Copy all of the data below exactly as it is given.
═════ Record excerpts
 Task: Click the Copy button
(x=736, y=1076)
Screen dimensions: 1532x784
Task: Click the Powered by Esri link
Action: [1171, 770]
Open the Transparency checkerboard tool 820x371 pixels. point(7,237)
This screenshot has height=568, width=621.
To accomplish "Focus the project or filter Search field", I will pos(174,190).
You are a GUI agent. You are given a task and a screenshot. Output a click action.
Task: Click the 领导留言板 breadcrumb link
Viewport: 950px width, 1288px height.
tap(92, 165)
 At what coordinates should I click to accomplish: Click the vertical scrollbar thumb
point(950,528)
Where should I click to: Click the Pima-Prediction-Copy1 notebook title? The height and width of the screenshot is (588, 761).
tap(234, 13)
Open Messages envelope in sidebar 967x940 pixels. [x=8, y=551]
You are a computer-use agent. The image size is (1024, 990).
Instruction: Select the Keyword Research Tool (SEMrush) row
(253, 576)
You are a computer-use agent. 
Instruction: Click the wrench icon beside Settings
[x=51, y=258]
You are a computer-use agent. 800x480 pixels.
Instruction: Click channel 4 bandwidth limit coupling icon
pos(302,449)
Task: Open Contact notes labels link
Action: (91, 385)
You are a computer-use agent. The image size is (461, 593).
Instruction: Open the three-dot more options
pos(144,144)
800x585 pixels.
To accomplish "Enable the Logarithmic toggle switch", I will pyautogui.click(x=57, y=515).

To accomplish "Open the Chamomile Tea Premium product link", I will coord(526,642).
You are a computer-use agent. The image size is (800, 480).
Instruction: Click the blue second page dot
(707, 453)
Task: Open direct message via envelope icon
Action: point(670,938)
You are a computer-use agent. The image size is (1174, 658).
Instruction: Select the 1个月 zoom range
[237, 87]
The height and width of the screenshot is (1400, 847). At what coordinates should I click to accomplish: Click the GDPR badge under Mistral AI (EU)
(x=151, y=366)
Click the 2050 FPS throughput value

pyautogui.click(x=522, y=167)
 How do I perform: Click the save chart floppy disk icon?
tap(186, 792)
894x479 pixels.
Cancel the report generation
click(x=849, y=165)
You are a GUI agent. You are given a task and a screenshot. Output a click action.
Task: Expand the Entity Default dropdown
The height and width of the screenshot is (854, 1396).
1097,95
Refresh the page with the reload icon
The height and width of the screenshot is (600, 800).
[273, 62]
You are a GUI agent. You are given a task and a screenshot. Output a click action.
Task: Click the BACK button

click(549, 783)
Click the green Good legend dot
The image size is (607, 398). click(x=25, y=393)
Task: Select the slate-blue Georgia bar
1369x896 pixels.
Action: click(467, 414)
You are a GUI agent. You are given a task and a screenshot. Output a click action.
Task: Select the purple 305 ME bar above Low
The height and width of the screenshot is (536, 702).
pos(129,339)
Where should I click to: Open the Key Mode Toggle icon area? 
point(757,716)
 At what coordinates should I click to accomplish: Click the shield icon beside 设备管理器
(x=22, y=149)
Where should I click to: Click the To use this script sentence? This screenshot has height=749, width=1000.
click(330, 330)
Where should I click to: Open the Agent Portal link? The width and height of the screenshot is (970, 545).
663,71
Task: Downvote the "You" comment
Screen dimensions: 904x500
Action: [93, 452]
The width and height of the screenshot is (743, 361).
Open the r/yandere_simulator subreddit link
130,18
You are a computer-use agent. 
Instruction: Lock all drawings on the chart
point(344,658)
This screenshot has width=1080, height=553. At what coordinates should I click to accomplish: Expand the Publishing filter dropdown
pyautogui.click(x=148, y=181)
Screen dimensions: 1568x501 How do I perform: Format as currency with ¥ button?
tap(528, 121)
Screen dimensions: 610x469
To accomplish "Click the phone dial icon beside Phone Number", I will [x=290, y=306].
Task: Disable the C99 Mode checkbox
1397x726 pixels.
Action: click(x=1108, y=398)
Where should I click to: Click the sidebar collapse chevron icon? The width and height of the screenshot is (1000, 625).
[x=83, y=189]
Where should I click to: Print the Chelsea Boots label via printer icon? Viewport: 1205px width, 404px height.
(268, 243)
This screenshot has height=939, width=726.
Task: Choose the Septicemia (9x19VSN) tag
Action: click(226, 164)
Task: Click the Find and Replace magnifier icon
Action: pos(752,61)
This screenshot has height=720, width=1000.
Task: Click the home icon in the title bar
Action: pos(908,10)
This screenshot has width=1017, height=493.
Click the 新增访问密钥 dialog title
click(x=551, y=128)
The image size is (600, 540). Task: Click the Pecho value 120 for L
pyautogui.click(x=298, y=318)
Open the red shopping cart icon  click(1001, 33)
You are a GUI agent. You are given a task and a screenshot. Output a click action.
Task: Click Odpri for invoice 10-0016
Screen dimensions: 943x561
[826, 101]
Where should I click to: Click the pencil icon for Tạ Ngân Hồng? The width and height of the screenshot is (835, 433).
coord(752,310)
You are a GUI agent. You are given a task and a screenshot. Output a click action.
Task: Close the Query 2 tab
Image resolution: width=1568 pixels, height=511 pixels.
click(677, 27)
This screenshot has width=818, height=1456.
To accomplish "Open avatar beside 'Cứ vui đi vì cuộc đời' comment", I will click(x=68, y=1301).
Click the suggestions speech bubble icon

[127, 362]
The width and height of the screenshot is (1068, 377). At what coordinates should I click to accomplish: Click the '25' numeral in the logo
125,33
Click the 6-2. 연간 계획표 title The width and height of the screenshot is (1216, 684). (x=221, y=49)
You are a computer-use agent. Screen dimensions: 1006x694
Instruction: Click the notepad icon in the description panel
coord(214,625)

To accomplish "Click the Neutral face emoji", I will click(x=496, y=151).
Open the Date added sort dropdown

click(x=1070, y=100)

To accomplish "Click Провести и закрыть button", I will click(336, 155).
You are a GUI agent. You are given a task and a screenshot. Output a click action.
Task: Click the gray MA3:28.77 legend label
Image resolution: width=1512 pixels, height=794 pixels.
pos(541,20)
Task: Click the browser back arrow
══════════
**Written reply**
 Task: Click the Copy button
(x=736, y=1076)
Screen dimensions: 1532x784
Task: Click the Powered by Esri link
Action: [1171, 770]
Open the Transparency checkerboard tool 820x371 pixels. point(7,237)
This screenshot has height=568, width=621.
To accomplish "Focus the project or filter Search field", I will pos(174,190).
You are a GUI agent. You are given a task and a screenshot. Output a click action.
Task: Click the 领导留言板 breadcrumb link
Viewport: 950px width, 1288px height.
tap(92, 165)
 At what coordinates should I click to accomplish: Click the vertical scrollbar thumb
point(950,528)
Where should I click to: Click the Pima-Prediction-Copy1 notebook title? The height and width of the screenshot is (588, 761).
tap(234, 13)
Open Messages envelope in sidebar 967x940 pixels. [x=8, y=551]
You are a computer-use agent. The image size is (1024, 990).
Instruction: Select the Keyword Research Tool (SEMrush) row
(253, 576)
You are a computer-use agent. 
Instruction: Click the wrench icon beside Settings
[x=51, y=258]
You are a computer-use agent. 800x480 pixels.
Instruction: Click channel 4 bandwidth limit coupling icon
pos(302,449)
Task: Open Contact notes labels link
Action: (91, 385)
You are a computer-use agent. The image size is (461, 593).
Instruction: Open the three-dot more options
pos(144,144)
800x585 pixels.
To accomplish "Enable the Logarithmic toggle switch", I will pyautogui.click(x=57, y=515).

To accomplish "Open the Chamomile Tea Premium product link", I will coord(526,642).
You are a computer-use agent. The image size is (800, 480).
Instruction: Click the blue second page dot
(707, 453)
Task: Open direct message via envelope icon
Action: point(670,938)
You are a computer-use agent. The image size is (1174, 658).
Instruction: Select the 1个月 zoom range
[237, 87]
The height and width of the screenshot is (1400, 847). At what coordinates should I click to accomplish: Click the GDPR badge under Mistral AI (EU)
(x=151, y=366)
Click the 2050 FPS throughput value

pyautogui.click(x=522, y=167)
 How do I perform: Click the save chart floppy disk icon?
tap(186, 792)
894x479 pixels.
Cancel the report generation
click(x=849, y=165)
You are a GUI agent. You are given a task and a screenshot. Output a click action.
Task: Expand the Entity Default dropdown
The height and width of the screenshot is (854, 1396).
1097,95
Refresh the page with the reload icon
The height and width of the screenshot is (600, 800).
[273, 62]
You are a GUI agent. You are given a task and a screenshot. Output a click action.
Task: Click the BACK button

click(549, 783)
Click the green Good legend dot
The image size is (607, 398). click(x=25, y=393)
Task: Select the slate-blue Georgia bar
1369x896 pixels.
Action: click(467, 414)
You are a GUI agent. You are given a task and a screenshot. Output a click action.
Task: Select the purple 305 ME bar above Low
The height and width of the screenshot is (536, 702).
pos(129,339)
Where should I click to: Open the Key Mode Toggle icon area? 
point(757,716)
 At what coordinates should I click to accomplish: Click the shield icon beside 设备管理器
(x=22, y=149)
Where should I click to: Click the To use this script sentence? This screenshot has height=749, width=1000.
click(330, 330)
Where should I click to: Open the Agent Portal link? The width and height of the screenshot is (970, 545).
663,71
Task: Downvote the "You" comment
Screen dimensions: 904x500
Action: [93, 452]
The width and height of the screenshot is (743, 361).
Open the r/yandere_simulator subreddit link
130,18
You are a computer-use agent. 
Instruction: Lock all drawings on the chart
point(344,658)
This screenshot has width=1080, height=553. At what coordinates should I click to accomplish: Expand the Publishing filter dropdown
pyautogui.click(x=148, y=181)
Screen dimensions: 1568x501 How do I perform: Format as currency with ¥ button?
tap(528, 121)
Screen dimensions: 610x469
To accomplish "Click the phone dial icon beside Phone Number", I will [x=290, y=306].
Task: Disable the C99 Mode checkbox
1397x726 pixels.
Action: click(x=1108, y=398)
Where should I click to: Click the sidebar collapse chevron icon? The width and height of the screenshot is (1000, 625).
[x=83, y=189]
Where should I click to: Print the Chelsea Boots label via printer icon? Viewport: 1205px width, 404px height.
(268, 243)
This screenshot has height=939, width=726.
Task: Choose the Septicemia (9x19VSN) tag
Action: click(226, 164)
Task: Click the Find and Replace magnifier icon
Action: pos(752,61)
This screenshot has height=720, width=1000.
Task: Click the home icon in the title bar
Action: pos(908,10)
This screenshot has width=1017, height=493.
Click the 新增访问密钥 dialog title
click(x=551, y=128)
The image size is (600, 540). Task: Click the Pecho value 120 for L
pyautogui.click(x=298, y=318)
Open the red shopping cart icon  click(1001, 33)
You are a GUI agent. You are given a task and a screenshot. Output a click action.
Task: Click Odpri for invoice 10-0016
Screen dimensions: 943x561
[826, 101]
Where should I click to: Click the pencil icon for Tạ Ngân Hồng? The width and height of the screenshot is (835, 433).
coord(752,310)
You are a GUI agent. You are given a task and a screenshot. Output a click action.
Task: Close the Query 2 tab
Image resolution: width=1568 pixels, height=511 pixels.
click(677, 27)
This screenshot has width=818, height=1456.
To accomplish "Open avatar beside 'Cứ vui đi vì cuộc đời' comment", I will click(x=68, y=1301).
Click the suggestions speech bubble icon

[127, 362]
The width and height of the screenshot is (1068, 377). At what coordinates should I click to accomplish: Click the '25' numeral in the logo
125,33
Click the 6-2. 연간 계획표 title The width and height of the screenshot is (1216, 684). (x=221, y=49)
You are a computer-use agent. Screen dimensions: 1006x694
Instruction: Click the notepad icon in the description panel
coord(214,625)

To accomplish "Click the Neutral face emoji", I will click(x=496, y=151).
Open the Date added sort dropdown

click(x=1070, y=100)

To accomplish "Click Провести и закрыть button", I will click(336, 155).
You are a GUI agent. You are given a task and a screenshot. Output a click action.
Task: Click the gray MA3:28.77 legend label
Image resolution: width=1512 pixels, height=794 pixels.
pos(541,20)
Task: Click the browser back arrow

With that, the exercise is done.